Extrahierte Datensätze

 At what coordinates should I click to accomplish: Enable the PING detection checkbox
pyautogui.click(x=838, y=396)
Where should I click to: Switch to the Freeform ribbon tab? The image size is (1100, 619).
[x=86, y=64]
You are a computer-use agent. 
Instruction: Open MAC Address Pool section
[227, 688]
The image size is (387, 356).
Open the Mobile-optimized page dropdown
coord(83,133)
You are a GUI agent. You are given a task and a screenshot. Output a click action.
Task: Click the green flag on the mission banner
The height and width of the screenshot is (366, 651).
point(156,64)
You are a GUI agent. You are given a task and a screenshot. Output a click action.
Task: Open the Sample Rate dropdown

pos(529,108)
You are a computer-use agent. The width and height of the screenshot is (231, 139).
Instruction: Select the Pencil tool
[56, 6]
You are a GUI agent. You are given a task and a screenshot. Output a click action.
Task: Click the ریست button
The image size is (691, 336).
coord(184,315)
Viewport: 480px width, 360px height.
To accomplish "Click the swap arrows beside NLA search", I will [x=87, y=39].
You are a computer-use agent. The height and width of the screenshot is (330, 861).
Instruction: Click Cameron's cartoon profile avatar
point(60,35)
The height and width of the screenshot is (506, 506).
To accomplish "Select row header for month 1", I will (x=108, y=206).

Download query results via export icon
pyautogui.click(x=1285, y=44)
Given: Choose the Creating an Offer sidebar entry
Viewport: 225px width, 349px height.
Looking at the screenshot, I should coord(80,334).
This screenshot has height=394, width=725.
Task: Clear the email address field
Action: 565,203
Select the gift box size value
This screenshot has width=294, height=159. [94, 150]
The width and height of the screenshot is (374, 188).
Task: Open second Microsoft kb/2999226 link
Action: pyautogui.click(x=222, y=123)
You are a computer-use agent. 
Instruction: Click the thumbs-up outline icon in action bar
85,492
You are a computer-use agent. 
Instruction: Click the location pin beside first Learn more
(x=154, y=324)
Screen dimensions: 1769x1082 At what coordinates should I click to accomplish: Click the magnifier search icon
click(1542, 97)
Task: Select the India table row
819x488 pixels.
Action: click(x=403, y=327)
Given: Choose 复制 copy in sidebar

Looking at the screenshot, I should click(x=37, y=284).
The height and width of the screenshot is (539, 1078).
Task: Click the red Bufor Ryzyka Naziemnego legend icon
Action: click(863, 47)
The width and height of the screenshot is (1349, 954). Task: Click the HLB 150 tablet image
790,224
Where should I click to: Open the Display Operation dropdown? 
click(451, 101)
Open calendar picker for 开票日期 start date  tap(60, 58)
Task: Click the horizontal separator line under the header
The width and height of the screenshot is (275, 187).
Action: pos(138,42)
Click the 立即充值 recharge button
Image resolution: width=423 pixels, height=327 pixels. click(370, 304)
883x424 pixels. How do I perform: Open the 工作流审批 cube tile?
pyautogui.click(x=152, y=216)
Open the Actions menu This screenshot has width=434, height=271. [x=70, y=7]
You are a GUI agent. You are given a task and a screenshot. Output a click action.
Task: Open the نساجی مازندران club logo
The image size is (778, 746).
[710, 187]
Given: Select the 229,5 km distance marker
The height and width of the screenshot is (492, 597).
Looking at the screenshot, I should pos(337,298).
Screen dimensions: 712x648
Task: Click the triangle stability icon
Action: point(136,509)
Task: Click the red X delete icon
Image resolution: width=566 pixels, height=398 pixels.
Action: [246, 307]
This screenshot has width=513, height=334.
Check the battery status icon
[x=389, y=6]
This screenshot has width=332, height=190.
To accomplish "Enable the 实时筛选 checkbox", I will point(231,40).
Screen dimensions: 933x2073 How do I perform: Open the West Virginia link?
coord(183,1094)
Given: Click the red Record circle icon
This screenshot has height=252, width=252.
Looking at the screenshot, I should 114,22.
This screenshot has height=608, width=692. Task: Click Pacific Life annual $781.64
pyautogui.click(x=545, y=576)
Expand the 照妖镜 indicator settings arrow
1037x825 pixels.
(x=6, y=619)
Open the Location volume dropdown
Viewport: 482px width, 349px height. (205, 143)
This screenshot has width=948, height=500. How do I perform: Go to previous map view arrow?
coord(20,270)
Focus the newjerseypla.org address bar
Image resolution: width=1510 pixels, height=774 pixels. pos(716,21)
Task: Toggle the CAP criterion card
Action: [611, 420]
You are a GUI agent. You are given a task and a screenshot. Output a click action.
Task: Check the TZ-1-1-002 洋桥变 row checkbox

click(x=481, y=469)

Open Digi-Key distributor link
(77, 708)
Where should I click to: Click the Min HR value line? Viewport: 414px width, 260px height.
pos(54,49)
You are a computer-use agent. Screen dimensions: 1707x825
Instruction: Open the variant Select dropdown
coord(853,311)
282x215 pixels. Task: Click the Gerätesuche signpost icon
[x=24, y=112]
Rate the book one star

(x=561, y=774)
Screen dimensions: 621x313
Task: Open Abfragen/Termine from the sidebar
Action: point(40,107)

#### Aufgabenstellung
Ersetze in der gesamten Auflistung jedes „Instruction“ durch „Command“. Gib die Zeilen sonst unverändert wieder.

#### Ergebnis folgt
 At what coordinates should I click to accomplish: Enable the PING detection checkbox
pyautogui.click(x=838, y=396)
Where should I click to: Switch to the Freeform ribbon tab? The image size is (1100, 619).
[x=86, y=64]
You are a computer-use agent. 
Command: Open MAC Address Pool section
[227, 688]
The image size is (387, 356).
Open the Mobile-optimized page dropdown
coord(83,133)
You are a GUI agent. You are given a task and a screenshot. Output a click action.
Task: Click the green flag on the mission banner
The height and width of the screenshot is (366, 651).
point(156,64)
You are a GUI agent. You are given a task and a screenshot. Output a click action.
Task: Open the Sample Rate dropdown

pos(529,108)
You are a computer-use agent. The width and height of the screenshot is (231, 139).
Command: Select the Pencil tool
[56, 6]
You are a GUI agent. You are given a task and a screenshot. Output a click action.
Task: Click the ریست button
The image size is (691, 336).
coord(184,315)
Viewport: 480px width, 360px height.
To accomplish "Click the swap arrows beside NLA search", I will [x=87, y=39].
You are a computer-use agent. The height and width of the screenshot is (330, 861).
Command: Click Cameron's cartoon profile avatar
point(60,35)
The height and width of the screenshot is (506, 506).
To accomplish "Select row header for month 1", I will (x=108, y=206).

Download query results via export icon
pyautogui.click(x=1285, y=44)
Given: Choose the Creating an Offer sidebar entry
Viewport: 225px width, 349px height.
Looking at the screenshot, I should coord(80,334).
This screenshot has height=394, width=725.
Task: Clear the email address field
Action: 565,203
Select the gift box size value
This screenshot has width=294, height=159. [94, 150]
The width and height of the screenshot is (374, 188).
Task: Open second Microsoft kb/2999226 link
Action: pyautogui.click(x=222, y=123)
You are a computer-use agent. 
Command: Click the thumbs-up outline icon in action bar
85,492
You are a computer-use agent. 
Command: Click the location pin beside first Learn more
(x=154, y=324)
Screen dimensions: 1769x1082 At what coordinates should I click to accomplish: Click the magnifier search icon
click(1542, 97)
Task: Select the India table row
819x488 pixels.
Action: click(x=403, y=327)
Given: Choose 复制 copy in sidebar

Looking at the screenshot, I should click(x=37, y=284).
The height and width of the screenshot is (539, 1078).
Task: Click the red Bufor Ryzyka Naziemnego legend icon
Action: click(863, 47)
The width and height of the screenshot is (1349, 954). Task: Click the HLB 150 tablet image
790,224
Where should I click to: Open the Display Operation dropdown? 
click(451, 101)
Open calendar picker for 开票日期 start date  tap(60, 58)
Task: Click the horizontal separator line under the header
The width and height of the screenshot is (275, 187).
Action: pos(138,42)
Click the 立即充值 recharge button
Image resolution: width=423 pixels, height=327 pixels. click(370, 304)
883x424 pixels. How do I perform: Open the 工作流审批 cube tile?
pyautogui.click(x=152, y=216)
Open the Actions menu This screenshot has width=434, height=271. [x=70, y=7]
You are a GUI agent. You are given a task and a screenshot. Output a click action.
Task: Open the نساجی مازندران club logo
The image size is (778, 746).
[710, 187]
Given: Select the 229,5 km distance marker
The height and width of the screenshot is (492, 597).
Looking at the screenshot, I should pos(337,298).
Screen dimensions: 712x648
Task: Click the triangle stability icon
Action: point(136,509)
Task: Click the red X delete icon
Image resolution: width=566 pixels, height=398 pixels.
Action: [246, 307]
This screenshot has width=513, height=334.
Check the battery status icon
[x=389, y=6]
This screenshot has width=332, height=190.
To accomplish "Enable the 实时筛选 checkbox", I will point(231,40).
Screen dimensions: 933x2073 How do I perform: Open the West Virginia link?
coord(183,1094)
Given: Click the red Record circle icon
This screenshot has height=252, width=252.
Looking at the screenshot, I should 114,22.
This screenshot has height=608, width=692. Task: Click Pacific Life annual $781.64
pyautogui.click(x=545, y=576)
Expand the 照妖镜 indicator settings arrow
1037x825 pixels.
(x=6, y=619)
Open the Location volume dropdown
Viewport: 482px width, 349px height. (205, 143)
This screenshot has width=948, height=500. How do I perform: Go to previous map view arrow?
coord(20,270)
Focus the newjerseypla.org address bar
Image resolution: width=1510 pixels, height=774 pixels. pos(716,21)
Task: Toggle the CAP criterion card
Action: [611, 420]
You are a GUI agent. You are given a task and a screenshot. Output a click action.
Task: Check the TZ-1-1-002 洋桥变 row checkbox

click(x=481, y=469)

Open Digi-Key distributor link
(77, 708)
Where should I click to: Click the Min HR value line? Viewport: 414px width, 260px height.
pos(54,49)
You are a computer-use agent. Screen dimensions: 1707x825
Command: Open the variant Select dropdown
coord(853,311)
282x215 pixels. Task: Click the Gerätesuche signpost icon
[x=24, y=112]
Rate the book one star

(x=561, y=774)
Screen dimensions: 621x313
Task: Open Abfragen/Termine from the sidebar
Action: point(40,107)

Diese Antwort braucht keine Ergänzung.